CLOUD
Modeling the correct doses for disease-fighting drugs
- Written by: Tyler O'Neal, Staff Editor
- Category: CLOUD
In treating diseases with drugs, dosing is critical; too little is ineffective, while too much can be lethal. Colorado State University's Brad Reisfeld takes a mathematical approach to achieving optimal dosing for various drugs
In treating diseases with drugs, dosing is critical; too little is ineffective, while too much can be lethal. Colorado State University's Brad Reisfeld takes a mathematical approach to achieving optimal dosing for various drugs.
Publishing earlier this week in the American Society for Microbiology's Antimicrobial Agents and Chemotherapy, Reisfeld, associate professor in the Department of Chemical and Biological Engineering and a faculty member in the School of Biomedical Engineering, has described a new computational model for optimizing dosing for the drug Rifapentine.
An antimycobacterial agent, Rifapentine is commonly used to treat pulmonary tuberculosis, a disease that attacks the lungs and kills more than 1 million people every year, mostly in developing nations.
Graduate student Todd Zurlinden and Garrett Eppers ('16) are co-authors on the paper. Eppers joined Reisfeld's lab as a freshman and continued research with Reisfeld through his senior year, winning College Honors at the Celebrate Undergraduate Research Awards this past spring.
The researchers developed what is called a physiologically-based pharmacokinetic model to predict time-course, tissue-specific concentrations in the body of Rifapentine and one of its active metabolites. To inform the model, the researchers used typical administration schedules for the drug.
Starting with a verification of the model in rats, they extrapolated it to human data, which included comparative concentrations of the drug in humans from both single and repeated-dosing studies. They used the model to predict drug concentrations in the lung during intensive, recommended TB treatment regimens.
Their approach differs from typical dosing measurements in that they can quickly see how the drug affects different areas of the body, including the lung and the liver. "Our model essentially breaks the body up into discrete, physiologically recognizable compartments," Reisfeld said. Computationally, they can also account for changes in factors such as metabolism and kidney function, as a result of disease or individual differences. Underlying their models were both in vivo and in vitro data available in previous literature.

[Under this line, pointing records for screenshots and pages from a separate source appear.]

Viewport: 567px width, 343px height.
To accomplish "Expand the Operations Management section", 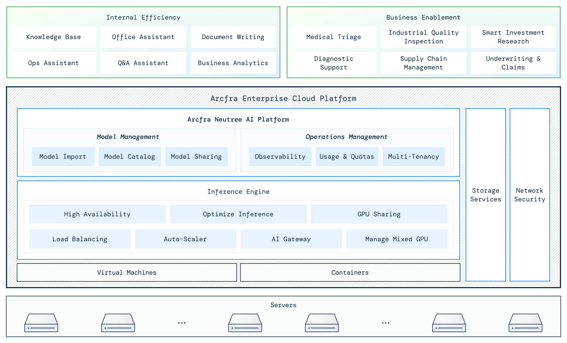I will point(347,137).
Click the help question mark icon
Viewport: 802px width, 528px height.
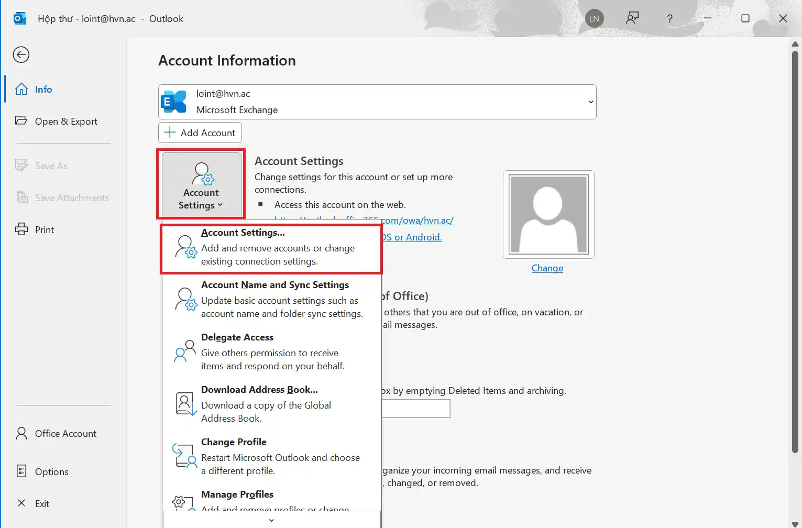tap(669, 19)
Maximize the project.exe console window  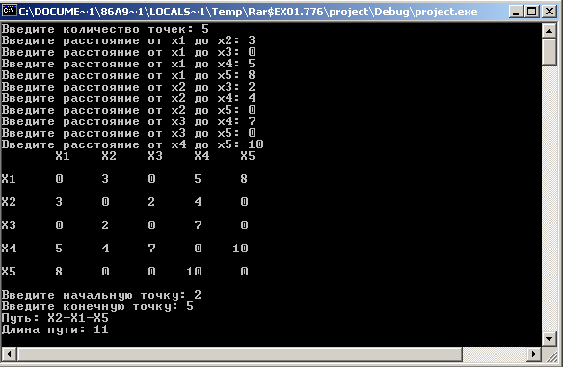pos(532,12)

The researchers previously created a similar model to describe how a second-line TB drug, called Capreomycin, distributes through the body. Capreomycin is known to be toxic to the kidneys.
Reisfeld, who has a background in controlled drug release technologies before coming to CSU in 2001, said part of his research motivation is to help reduce the need for animal testing of drugs.

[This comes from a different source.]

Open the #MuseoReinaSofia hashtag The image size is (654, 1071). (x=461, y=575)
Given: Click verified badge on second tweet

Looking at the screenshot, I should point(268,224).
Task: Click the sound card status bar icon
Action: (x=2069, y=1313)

He'd like to continue building on this study to look at how different drugs act together; in the case of TB, the disease is almost always treated with combination therapy. "What kind of interactions can we expect?" Reisfeld said. "Our model could provide a useful basis for seeing how these drugs work in combination, and also, potentially serve as a screening tool for new drugs in the development pipeline."